Devido a incertezas sobre a demanda por um serviço desse tipo e muita red tape (fita vermelha; termo usado para se referir a burocracia, regulação excessiva etc.), nenhum padrão comparável emergiu nos Estados Unidos, e isso é uma vergonha: se você pode chegar a um acordo sobre nebulosas questões de privacidade associadas com o porte de tantas informações privadas em um dispositivo fácil de perder, ele parece ser o tipo simples, óbvio e fundamentalmente bom de progresso tecnológico que é provavelmente, com ou sem o nosso consentimento, inevitável.
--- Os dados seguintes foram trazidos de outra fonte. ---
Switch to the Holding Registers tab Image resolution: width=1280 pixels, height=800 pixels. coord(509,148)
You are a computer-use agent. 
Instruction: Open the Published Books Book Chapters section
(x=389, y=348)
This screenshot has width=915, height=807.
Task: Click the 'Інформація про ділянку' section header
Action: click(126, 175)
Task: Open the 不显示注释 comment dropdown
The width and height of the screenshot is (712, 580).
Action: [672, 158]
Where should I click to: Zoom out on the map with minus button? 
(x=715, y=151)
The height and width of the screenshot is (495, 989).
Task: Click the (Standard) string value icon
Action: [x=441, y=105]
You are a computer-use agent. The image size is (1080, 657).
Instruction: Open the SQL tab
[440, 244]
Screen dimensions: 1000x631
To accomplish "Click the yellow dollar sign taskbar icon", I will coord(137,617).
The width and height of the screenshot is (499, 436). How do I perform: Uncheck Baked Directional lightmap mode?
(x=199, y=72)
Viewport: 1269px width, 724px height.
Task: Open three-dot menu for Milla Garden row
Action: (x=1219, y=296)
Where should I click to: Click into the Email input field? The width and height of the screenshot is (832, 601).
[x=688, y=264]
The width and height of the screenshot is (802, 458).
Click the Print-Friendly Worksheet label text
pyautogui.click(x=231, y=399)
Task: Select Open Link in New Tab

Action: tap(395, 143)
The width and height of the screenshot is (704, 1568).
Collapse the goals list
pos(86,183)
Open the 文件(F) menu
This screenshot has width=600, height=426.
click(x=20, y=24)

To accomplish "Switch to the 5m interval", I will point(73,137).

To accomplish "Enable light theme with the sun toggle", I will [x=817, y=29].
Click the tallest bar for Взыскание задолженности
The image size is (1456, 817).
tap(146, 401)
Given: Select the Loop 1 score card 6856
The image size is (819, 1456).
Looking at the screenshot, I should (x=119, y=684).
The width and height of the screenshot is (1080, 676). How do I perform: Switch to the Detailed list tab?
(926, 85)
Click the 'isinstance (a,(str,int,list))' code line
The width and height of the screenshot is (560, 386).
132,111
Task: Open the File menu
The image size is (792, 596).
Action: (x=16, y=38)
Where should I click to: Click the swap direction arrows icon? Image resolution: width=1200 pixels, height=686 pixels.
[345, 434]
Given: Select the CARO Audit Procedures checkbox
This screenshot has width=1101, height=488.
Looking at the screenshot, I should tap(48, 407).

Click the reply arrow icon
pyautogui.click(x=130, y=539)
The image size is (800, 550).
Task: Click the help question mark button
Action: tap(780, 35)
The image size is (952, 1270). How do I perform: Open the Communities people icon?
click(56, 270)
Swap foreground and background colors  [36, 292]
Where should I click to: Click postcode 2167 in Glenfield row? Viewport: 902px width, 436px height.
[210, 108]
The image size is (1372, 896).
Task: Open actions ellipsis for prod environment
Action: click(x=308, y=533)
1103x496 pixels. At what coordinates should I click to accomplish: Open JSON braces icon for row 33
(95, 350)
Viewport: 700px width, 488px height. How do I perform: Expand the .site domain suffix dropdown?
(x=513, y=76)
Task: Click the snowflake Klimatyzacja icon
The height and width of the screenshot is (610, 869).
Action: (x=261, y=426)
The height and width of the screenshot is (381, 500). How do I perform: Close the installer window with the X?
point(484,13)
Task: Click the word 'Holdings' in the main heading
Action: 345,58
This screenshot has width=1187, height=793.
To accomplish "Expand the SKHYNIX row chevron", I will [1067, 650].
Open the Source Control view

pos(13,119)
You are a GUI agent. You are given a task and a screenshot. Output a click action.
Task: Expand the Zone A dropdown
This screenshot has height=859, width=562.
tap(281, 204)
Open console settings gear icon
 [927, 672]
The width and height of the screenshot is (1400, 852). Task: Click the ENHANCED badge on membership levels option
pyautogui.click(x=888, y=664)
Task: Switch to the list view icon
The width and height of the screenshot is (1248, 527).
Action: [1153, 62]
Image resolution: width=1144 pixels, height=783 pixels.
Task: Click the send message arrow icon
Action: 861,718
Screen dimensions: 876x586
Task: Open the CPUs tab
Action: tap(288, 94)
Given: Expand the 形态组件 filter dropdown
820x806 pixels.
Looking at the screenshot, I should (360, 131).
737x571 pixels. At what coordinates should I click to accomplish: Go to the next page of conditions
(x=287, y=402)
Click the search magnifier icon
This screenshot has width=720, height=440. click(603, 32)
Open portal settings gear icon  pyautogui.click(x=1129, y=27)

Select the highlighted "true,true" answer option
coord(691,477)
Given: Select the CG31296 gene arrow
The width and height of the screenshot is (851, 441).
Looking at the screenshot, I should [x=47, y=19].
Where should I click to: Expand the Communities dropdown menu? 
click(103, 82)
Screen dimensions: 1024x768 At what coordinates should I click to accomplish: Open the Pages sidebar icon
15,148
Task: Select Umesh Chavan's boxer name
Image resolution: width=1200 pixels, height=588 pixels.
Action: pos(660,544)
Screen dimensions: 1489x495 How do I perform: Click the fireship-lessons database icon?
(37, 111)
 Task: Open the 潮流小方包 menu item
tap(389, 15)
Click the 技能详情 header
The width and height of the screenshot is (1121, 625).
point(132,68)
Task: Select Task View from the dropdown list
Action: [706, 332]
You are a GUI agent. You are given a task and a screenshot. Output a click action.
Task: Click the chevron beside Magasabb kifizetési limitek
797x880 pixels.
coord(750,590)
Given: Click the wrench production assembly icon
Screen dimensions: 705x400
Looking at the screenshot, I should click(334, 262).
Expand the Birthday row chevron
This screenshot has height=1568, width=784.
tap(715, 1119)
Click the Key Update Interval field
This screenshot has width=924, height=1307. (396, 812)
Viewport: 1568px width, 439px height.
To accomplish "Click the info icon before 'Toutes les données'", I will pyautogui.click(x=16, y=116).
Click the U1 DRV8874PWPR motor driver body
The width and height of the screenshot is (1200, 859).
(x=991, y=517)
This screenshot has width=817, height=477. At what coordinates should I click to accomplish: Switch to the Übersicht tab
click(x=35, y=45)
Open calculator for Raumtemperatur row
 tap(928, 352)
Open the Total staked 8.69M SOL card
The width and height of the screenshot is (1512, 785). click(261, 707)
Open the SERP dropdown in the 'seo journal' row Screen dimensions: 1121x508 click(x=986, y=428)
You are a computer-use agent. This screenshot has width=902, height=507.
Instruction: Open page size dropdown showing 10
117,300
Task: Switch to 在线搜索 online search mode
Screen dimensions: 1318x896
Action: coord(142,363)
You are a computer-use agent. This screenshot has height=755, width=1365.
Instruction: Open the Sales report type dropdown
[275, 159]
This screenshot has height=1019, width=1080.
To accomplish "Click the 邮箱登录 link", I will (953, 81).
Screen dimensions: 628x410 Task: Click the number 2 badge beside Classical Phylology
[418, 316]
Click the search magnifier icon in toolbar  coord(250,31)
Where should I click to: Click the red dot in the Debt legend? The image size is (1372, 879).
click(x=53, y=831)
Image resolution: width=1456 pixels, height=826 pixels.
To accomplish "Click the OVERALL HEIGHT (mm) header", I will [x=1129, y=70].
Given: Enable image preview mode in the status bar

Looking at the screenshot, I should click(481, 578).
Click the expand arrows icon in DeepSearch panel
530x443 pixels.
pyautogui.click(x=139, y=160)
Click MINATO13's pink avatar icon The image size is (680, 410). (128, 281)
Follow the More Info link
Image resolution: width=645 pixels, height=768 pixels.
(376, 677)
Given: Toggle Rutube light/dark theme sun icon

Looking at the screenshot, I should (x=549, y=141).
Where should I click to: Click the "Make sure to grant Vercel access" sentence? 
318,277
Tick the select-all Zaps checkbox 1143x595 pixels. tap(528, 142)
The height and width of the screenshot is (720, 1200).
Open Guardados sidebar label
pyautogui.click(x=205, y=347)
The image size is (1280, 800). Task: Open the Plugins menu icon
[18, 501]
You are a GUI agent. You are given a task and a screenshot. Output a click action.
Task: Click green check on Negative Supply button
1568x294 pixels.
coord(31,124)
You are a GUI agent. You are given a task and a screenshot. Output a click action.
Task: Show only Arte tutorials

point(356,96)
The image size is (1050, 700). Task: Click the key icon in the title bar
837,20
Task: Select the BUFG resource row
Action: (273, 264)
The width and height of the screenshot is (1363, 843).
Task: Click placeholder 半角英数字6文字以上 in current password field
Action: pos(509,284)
Troca de mensagens instantâneas de próxima geração

A AOL (ênfase no A), com o peso dos velhos estereótipos de usuários “tectardados” e da persistente associação com geriatria e filmes da Meg Ryan do final dos anos 90, não tem a melhor imagem pública. Mas ela continua com a plataforma de messaging mais popular dos EUA! O AIM, embora seja um vestígio de um serviço com o qual a empresa já não se importa muito, é o padrão de facto para troca de mensagens nos EUA (e em Israel, estranhamente). Como nós já vimos, porém, isso nem sempre significa muito.

Globalmente, os números do AIM/ICQ/iChat são sobrepujados massivamente pelos do MSN – ou Windows Live, como ele tem sido chamado nos últimos anos. Na China, o maior mercado de IM, a maioria das pessoas não liga para nenhum desses, optando pelo serviço Tencent QQ.  Os dois nasceram sólidos cinco anos depois do AIM, mas seus recursos extras – basicamente add-ons para mensagens voltados a atrair o pessoal mais jovem – são de utilidade questionável. Não é que persistir com o AIM tenha deixado os norte-americanos com um serviço inferior, é mais o fato de isso ter isolado-os, de uma maneira pequena, do resto do mundo do messaging.

MiniDisc

A história do MiniDisco sintetiza o regionalismo tecnológico: um competidor sólido e capaz para o domínio do formato de áudio regravável, o MD foi recebido com entusiasmo no Japão. Ele era extremamente avançado para o seu tempo, fornecendo qualidade de áudio fantástica, semelhante à do CD, com capacidades de gravação como as de uma fita cassete, tudo em um pacote mais portátil do que qualquer um desses formatos. Embora tenha sido introduzido no começo dos anos 90, o formato se sustentou bem contra a primeira geração de tocadores de MP3, que, com suas capacidades limitadas, poucos recursos e altos preços, não forneciam bem uma vantagem perceptível sobre as veneráveis unidades de MD. A Sony tinha um produto sólido – e até meio que um hit – em suas mãos.

Ao menos, isso é o que ocorreu em Tóquio. Apesar dos melhores esforços da Sony – e o que parecia uma linha sem fim de renovações de produto – o MiniDisc nunca foi mais do que um tocador marginal nos EUA. Sim, ele ganhou aplausos de audiófilos e músicos (confira as informações das gravações de milhares de concertos no Archive.org se você não acredita em mim), mas o formato nunca decolou, nem como mídia de gravação, nem – devido às gravadoras e sua aversão a riscos e ao alto custo da mídia em si – como um competidor para o CD. Quando os tocadores de MP3 atingiram a maioridade, as portas do MD nos Estados Unidos finalmente foram trancadas para sempre. A Sony, é claro, levou um tempo para entender a mensagem, e Steve Jobs estava rindo o tempo todo.